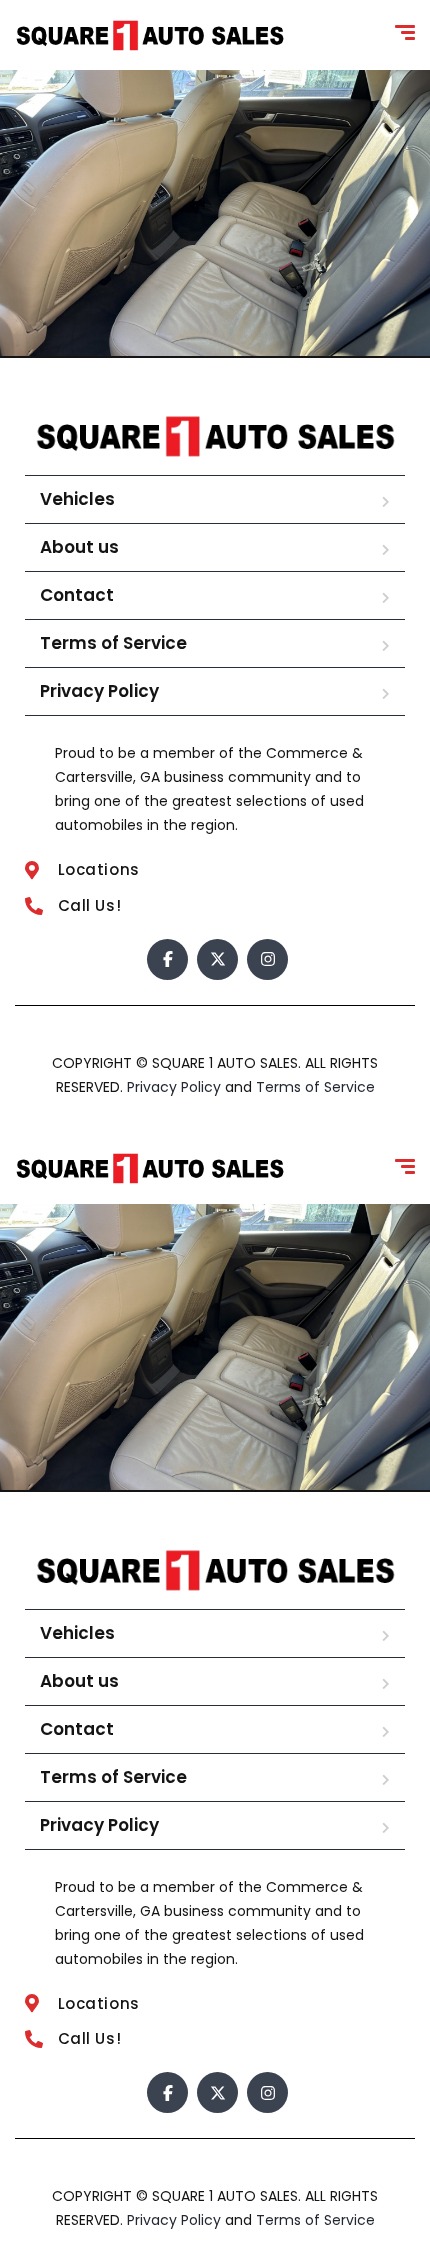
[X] (217, 959)
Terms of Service (113, 643)
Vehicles (77, 499)
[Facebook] (167, 959)
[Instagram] (267, 959)
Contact (77, 595)
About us (79, 547)
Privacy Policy (99, 691)
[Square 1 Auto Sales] (150, 35)
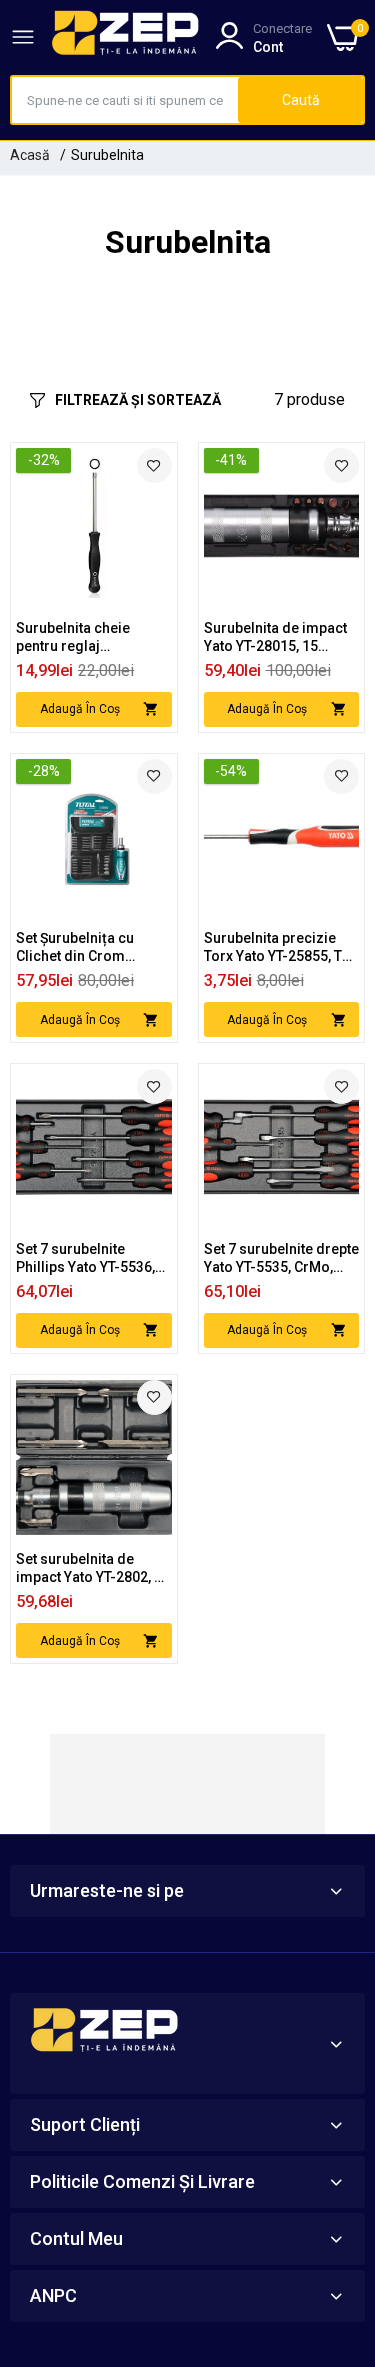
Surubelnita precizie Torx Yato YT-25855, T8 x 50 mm (277, 947)
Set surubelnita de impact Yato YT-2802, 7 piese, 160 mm (89, 1568)
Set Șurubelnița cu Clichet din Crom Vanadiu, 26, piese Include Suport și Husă (89, 947)
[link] (154, 465)
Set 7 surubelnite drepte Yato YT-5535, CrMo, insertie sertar (281, 1258)
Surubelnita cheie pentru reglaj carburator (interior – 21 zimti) (86, 637)
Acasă (30, 155)
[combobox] (125, 100)
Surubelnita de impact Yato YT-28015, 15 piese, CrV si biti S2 (275, 637)
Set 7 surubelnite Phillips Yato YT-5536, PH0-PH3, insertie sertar (85, 1258)
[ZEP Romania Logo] (126, 37)
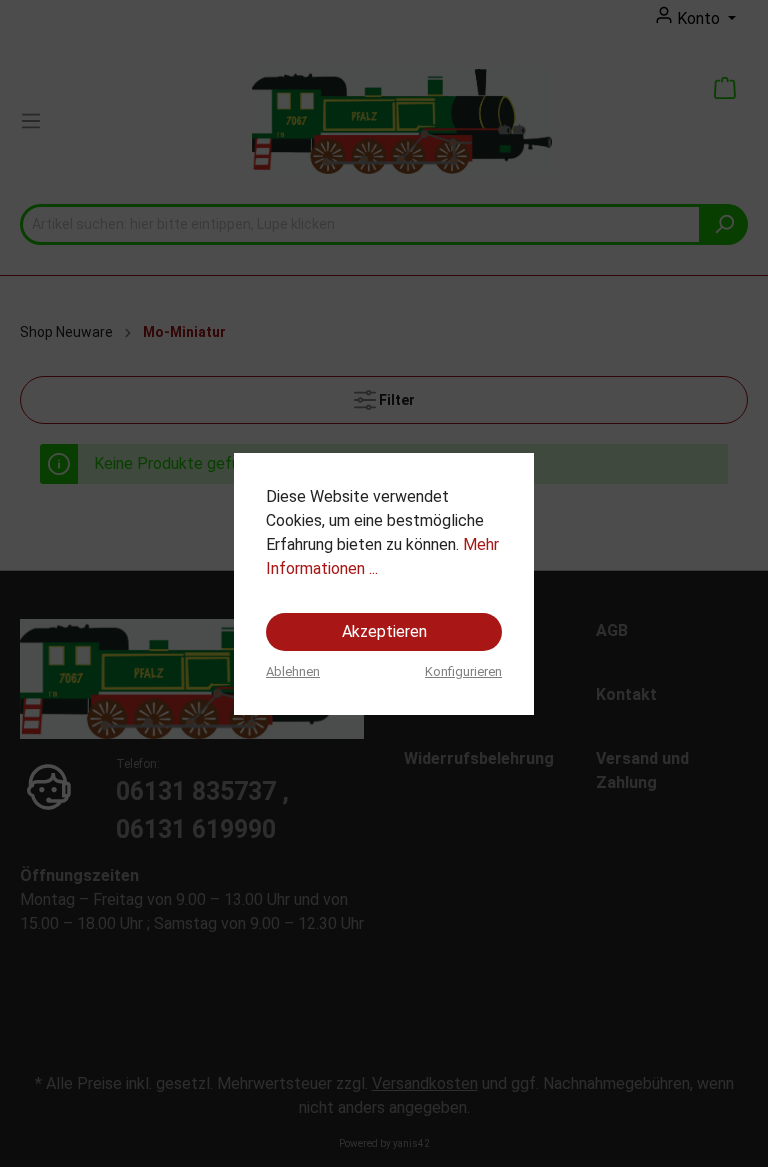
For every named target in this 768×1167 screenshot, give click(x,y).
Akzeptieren (384, 631)
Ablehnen (293, 671)
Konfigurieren (463, 671)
=-=-=
» **Required work**
Can you give every line of the records above as a numbered list, with blank lines left out and the picture lines omitted?

» **The answer**
1. [X] (217, 959)
2. Terms of Service (113, 643)
3. Vehicles (77, 499)
4. [Facebook] (167, 959)
5. [Instagram] (267, 959)
6. Contact (77, 595)
7. About us (79, 547)
8. Privacy Policy (99, 691)
9. [Square 1 Auto Sales] (150, 35)
10. Surubelnita precizie Torx Yato YT-25855, T8 x 50 mm (277, 947)
11. Set surubelnita de impact Yato YT-2802, 7 piese, 160 mm (89, 1568)
12. Set Șurubelnița cu Clichet din Crom Vanadiu, 26, piese Include Suport și Husă (89, 947)
13. [link] (154, 465)
14. Set 7 surubelnite drepte Yato YT-5535, CrMo, insertie sertar (281, 1258)
15. Surubelnita cheie pentru reglaj carburator (interior – 21 zimti) (86, 637)
16. Acasă (30, 155)
17. [combobox] (125, 100)
18. Surubelnita de impact Yato YT-28015, 15 piese, CrV si biti S2 (275, 637)
19. Set 7 surubelnite Phillips Yato YT-5536, PH0-PH3, insertie sertar (85, 1258)
20. [ZEP Romania Logo] (126, 37)
21. For every named target in this 768×1167 screenshot, give click(x,y).
22. Akzeptieren (384, 631)
23. Ablehnen (293, 671)
24. Konfigurieren (463, 671)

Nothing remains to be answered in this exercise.